Sponsored by Eastern's Office of University Housing and Dining Services, this three-day event will be open to the community. Participants are invited to walk through a series of sensory experiences presented through the written word, audio, video and staged displays to gain a realistic perspective of what marginalized groups have faced in our society.
Admission to the museum, located in the Grand Ballroom of the MLK Jr. Union, is free and open to the public. Doors will be open from 7 to 9 p.m. Monday, Jan. 26; 9 a.m. to 9 p.m. Tuesday, Jan. 27; and 9 a.m. to 5 p.m. Wednesday, Jan. 28. Each tour usually takes 30 to 35 minutes to complete.
A new exhibit to the museum this year, the Human Race Machine, is a computer program that allows visitors to view on a monitor what they would look like as one of six different races (http://www.humanracemachine.com). University Housing and Dining Services is co-sponsoring this exhibit with the EIU chapters of the National Residence Hall Honorary and the Residence Hall Association. This exhibit will be open daily during the regular operating hours of the museum, and will also be available from 7:30 a.m. to 11 p.m. Thursday, Jan. 29, in the MLK Jr. Union's Alumni Lounge (second floor, east wing).
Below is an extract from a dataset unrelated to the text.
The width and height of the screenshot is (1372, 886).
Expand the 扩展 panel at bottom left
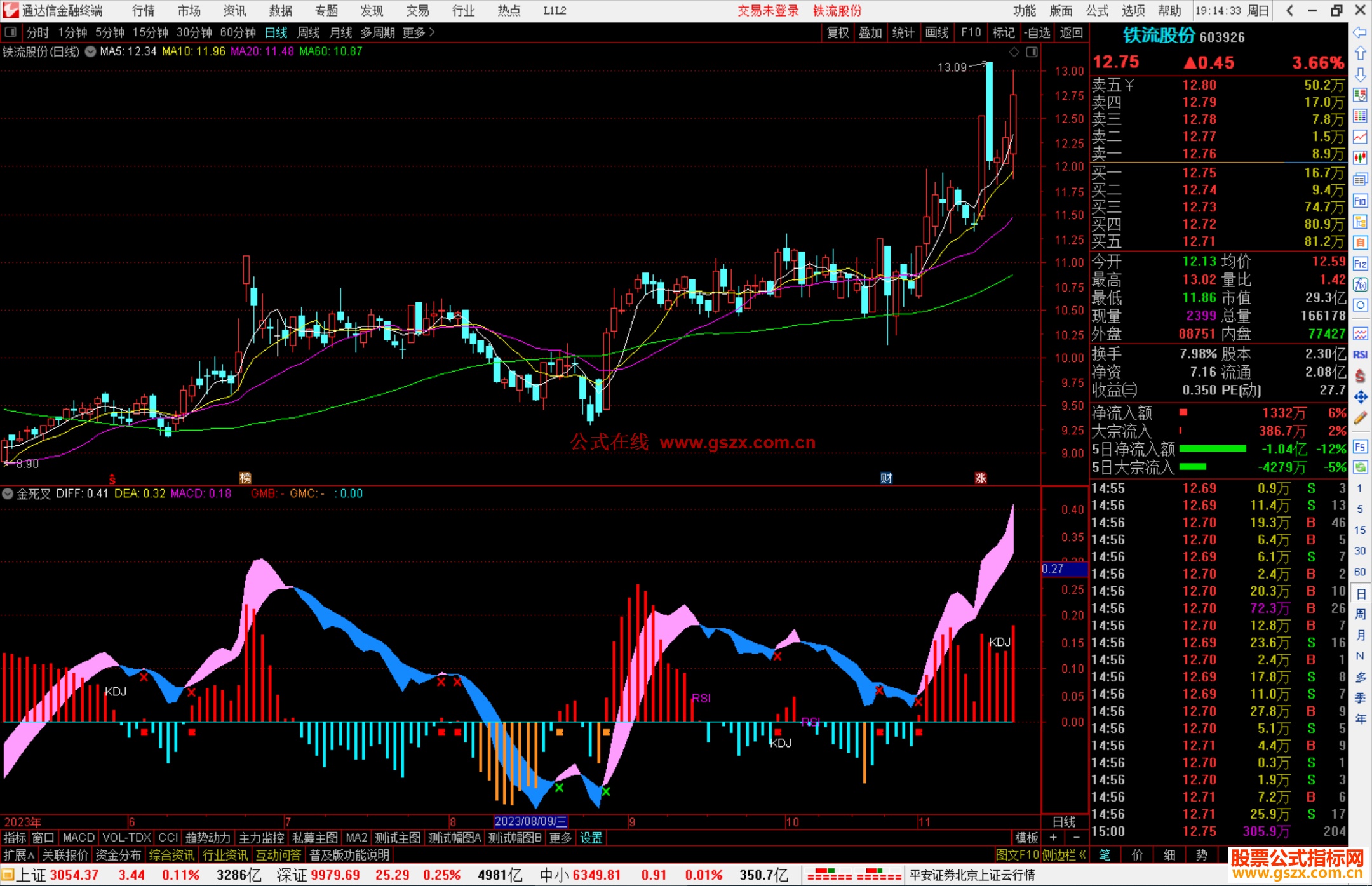18,855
Also this year, adding to the museum's experience, is a series of free presentations, all taking place at 7 p.m. in the Grand Ballroom.
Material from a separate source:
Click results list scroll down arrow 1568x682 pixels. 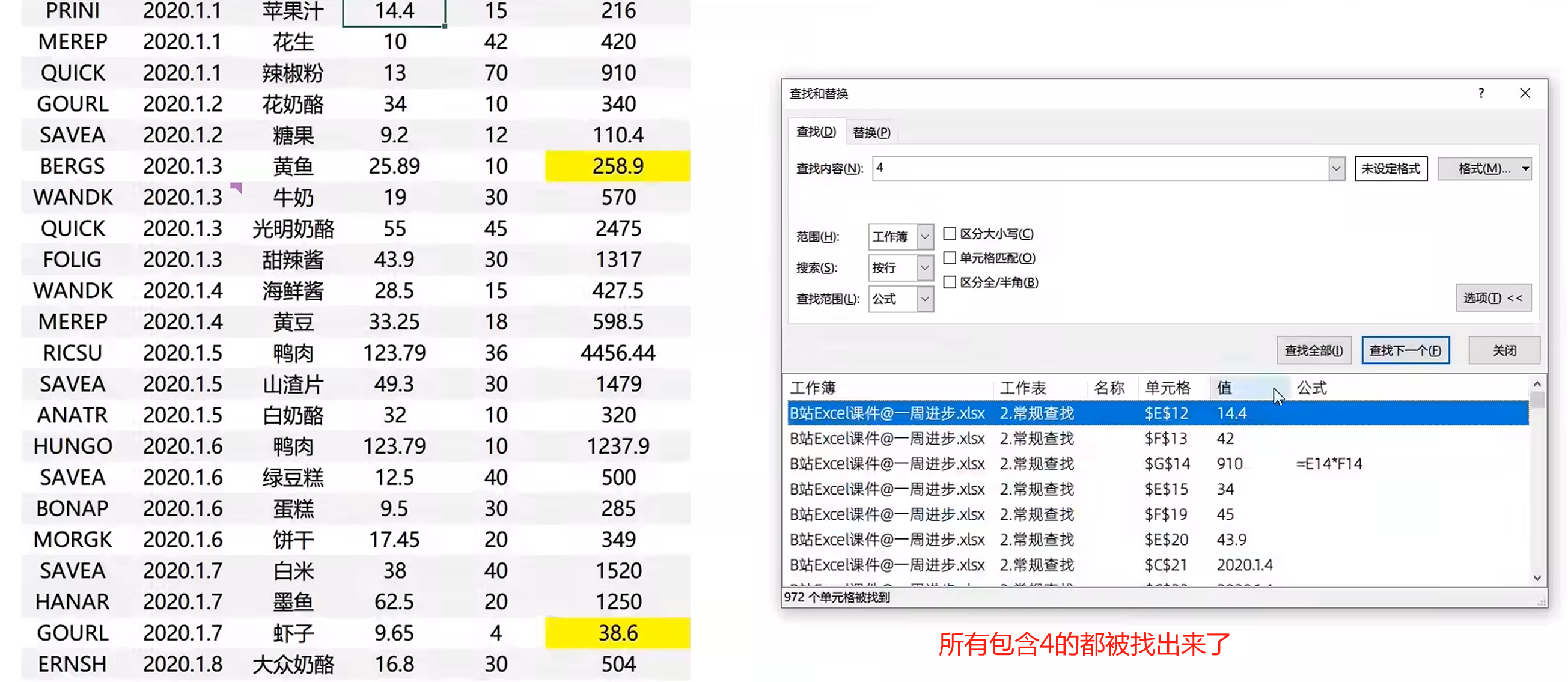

Lisa Rogers Taylor from EIU's School of Family and Consumer Sciences will present the keynote address Monday. Her talk will introduce the museum and its theme, "Break Through to Change."
Michael Stewart, founder and director of Liwalo na Liwe Foundation Inc., will present "Street Children in Iringa, Tanzania: Problems and Solutions" on Tuesday. Stewart, an alumnus of the University of Illinois, will discuss the street children crisis in Iringa, Tanzania, and his efforts to raise awareness and facilitate solutions to this problem. The speaker will make specific references to his film, "Watoto wa Mitaani," and non-profit organization, the Liwalo na Liwe Foundation. The presentation will conclude with the organization's views on progressive education and a summary of its boarding school projects in Africa and North America.
On Wednesday, "The House We Live In," an exhibition piece and documentary shown in conjunction with the Human Race Machine, will be presented by the University Housing and Dining Services' Committee for Social Justice and Diversity Education. "Race may be a biological myth, but racism gives a different group vastly different life chances. Forty years after the Civil Rights Movement, the playing field is still not level and colorblind' policies only perpetuate inequality." This documentary will address this issue and discuss how these ideas may continue to shape the world's future.